## [Records from a data collection]
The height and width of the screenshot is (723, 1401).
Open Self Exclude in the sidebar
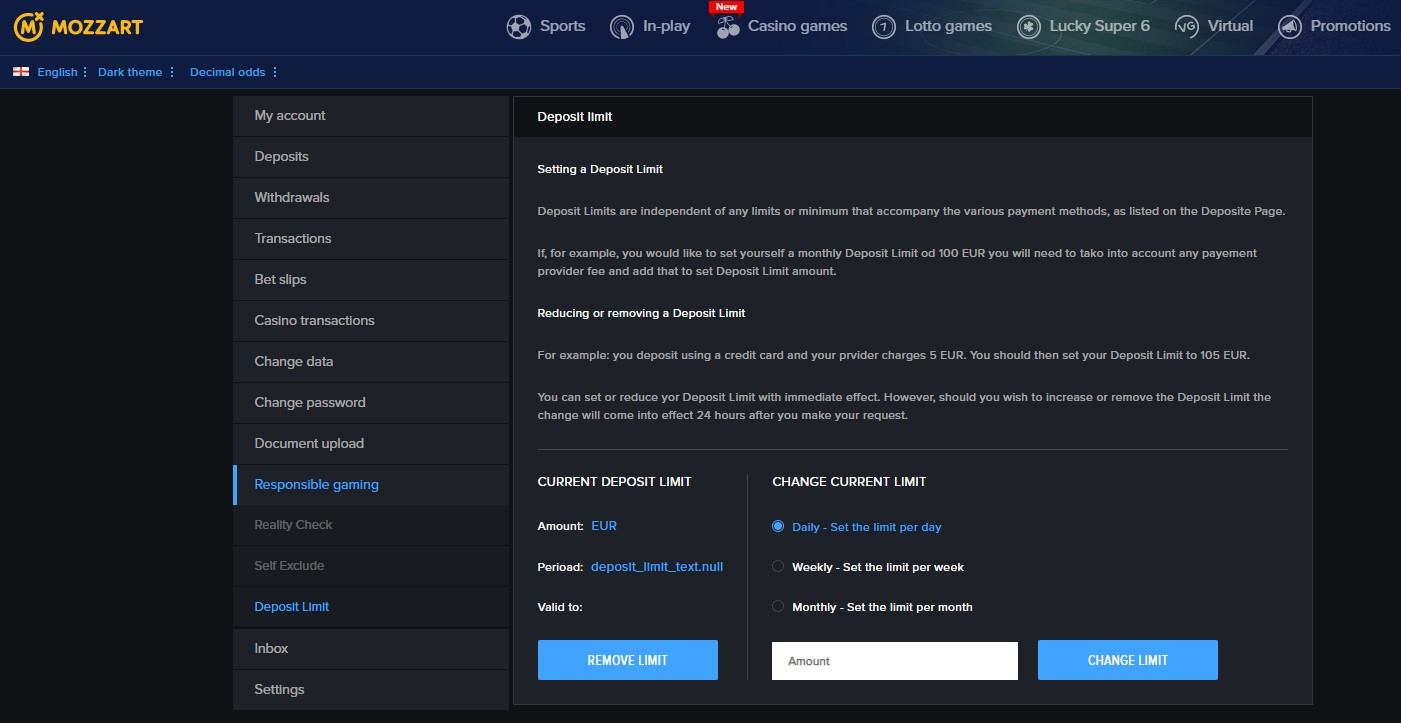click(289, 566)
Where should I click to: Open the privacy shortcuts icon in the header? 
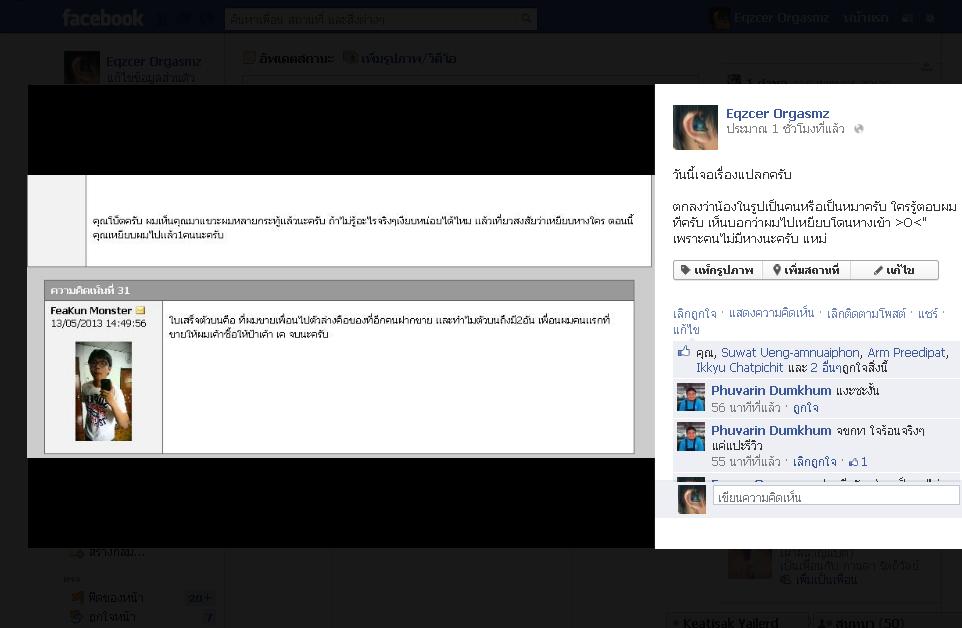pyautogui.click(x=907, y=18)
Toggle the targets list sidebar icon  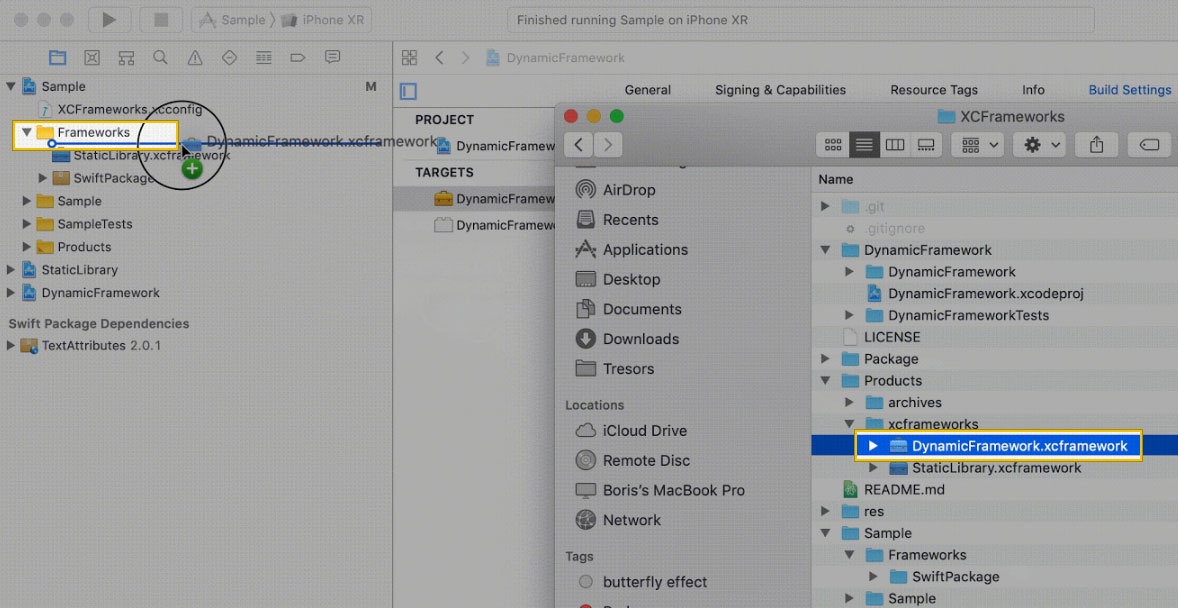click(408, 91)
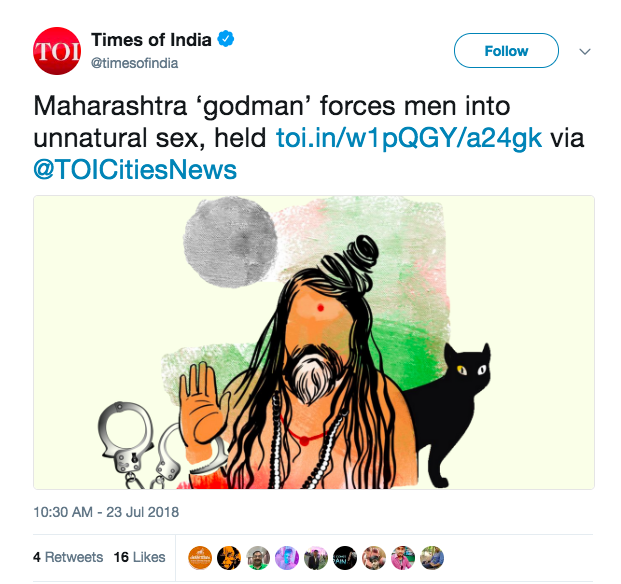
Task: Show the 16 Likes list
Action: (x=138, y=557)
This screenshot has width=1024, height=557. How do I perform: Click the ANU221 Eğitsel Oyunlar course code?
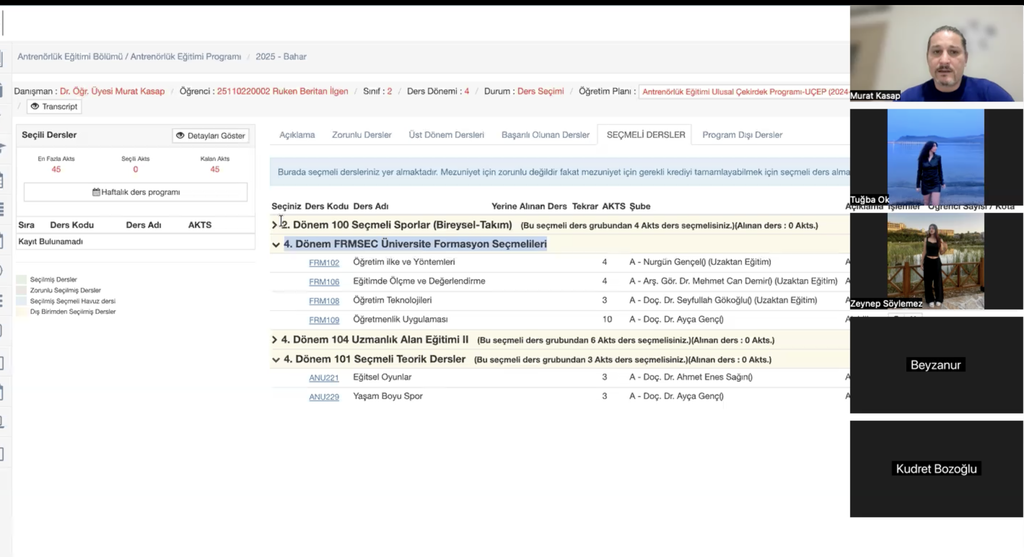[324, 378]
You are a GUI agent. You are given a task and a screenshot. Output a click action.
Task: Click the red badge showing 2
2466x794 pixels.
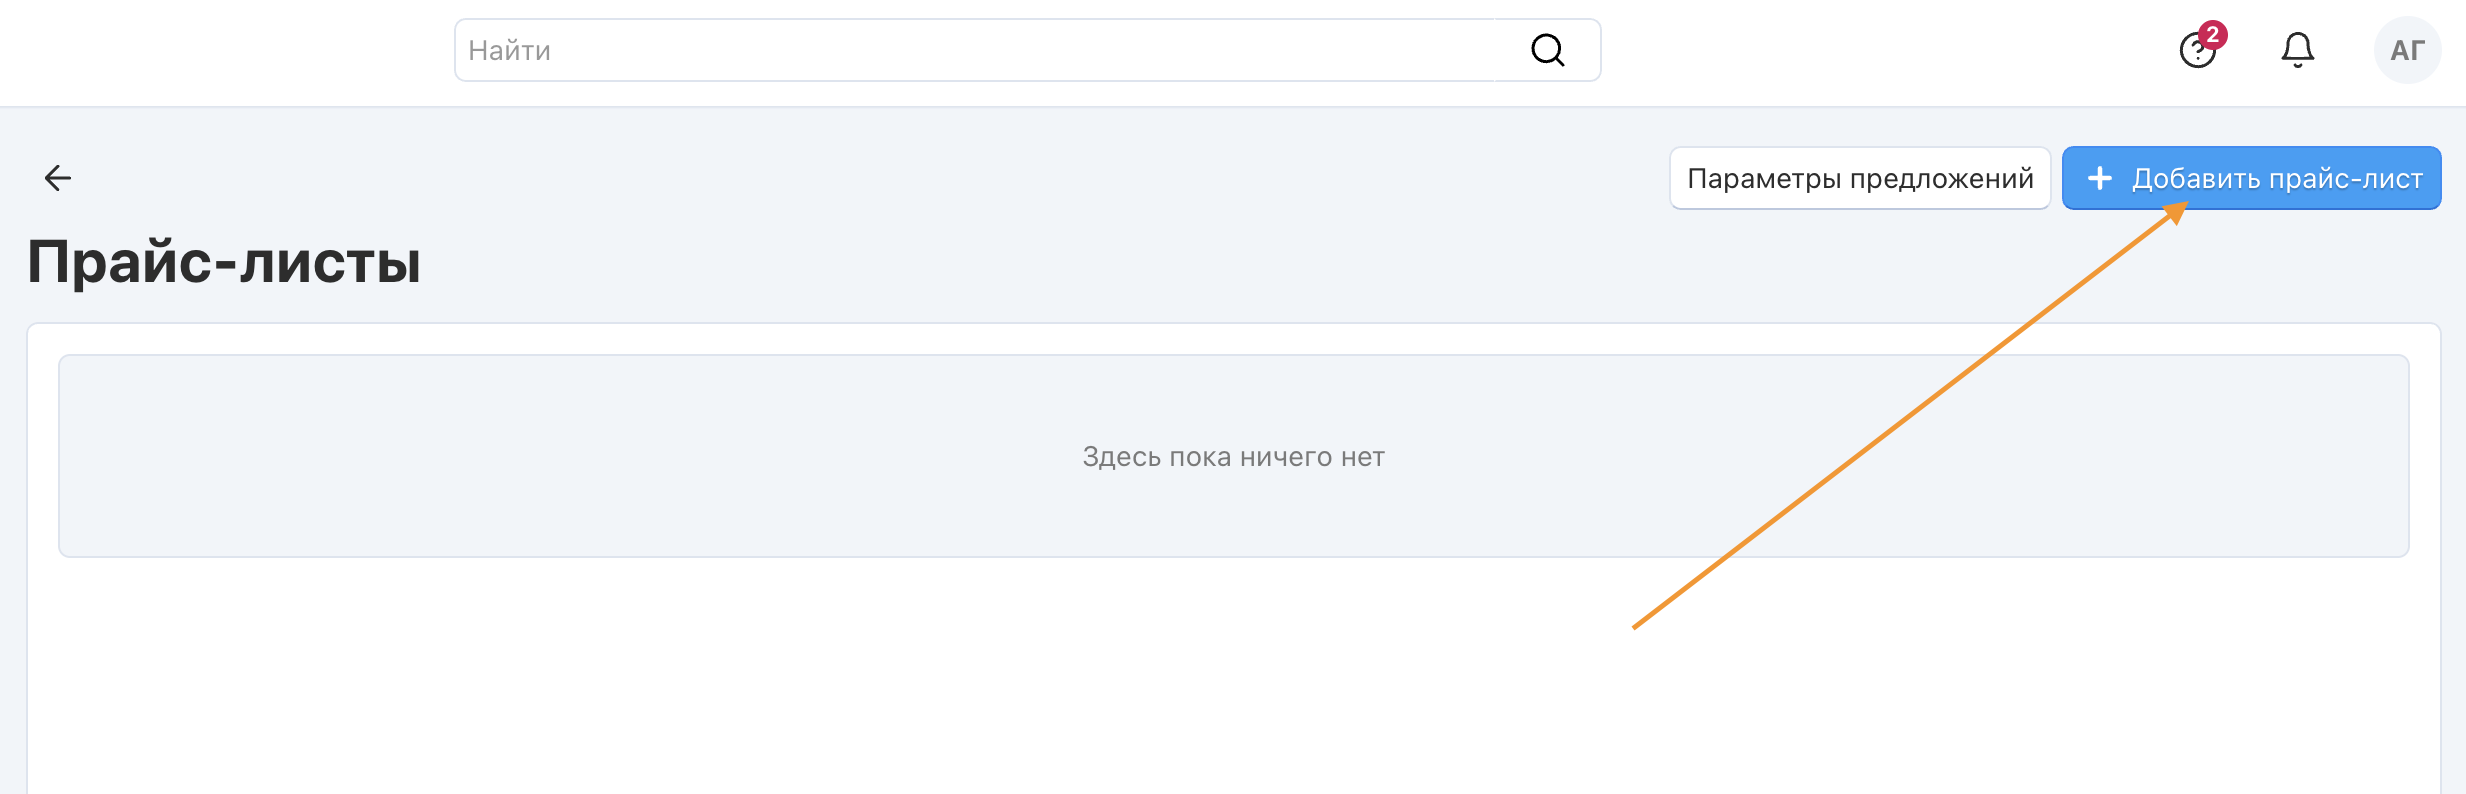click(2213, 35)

## [TASK INSTRUCTIONS]
Produce an exact copy of only those lines that run from the line with "Task: Click the red badge showing 2" to the final line of the records, including both; exclude images.

## [REPLY]
Task: Click the red badge showing 2
2466x794 pixels.
click(2213, 35)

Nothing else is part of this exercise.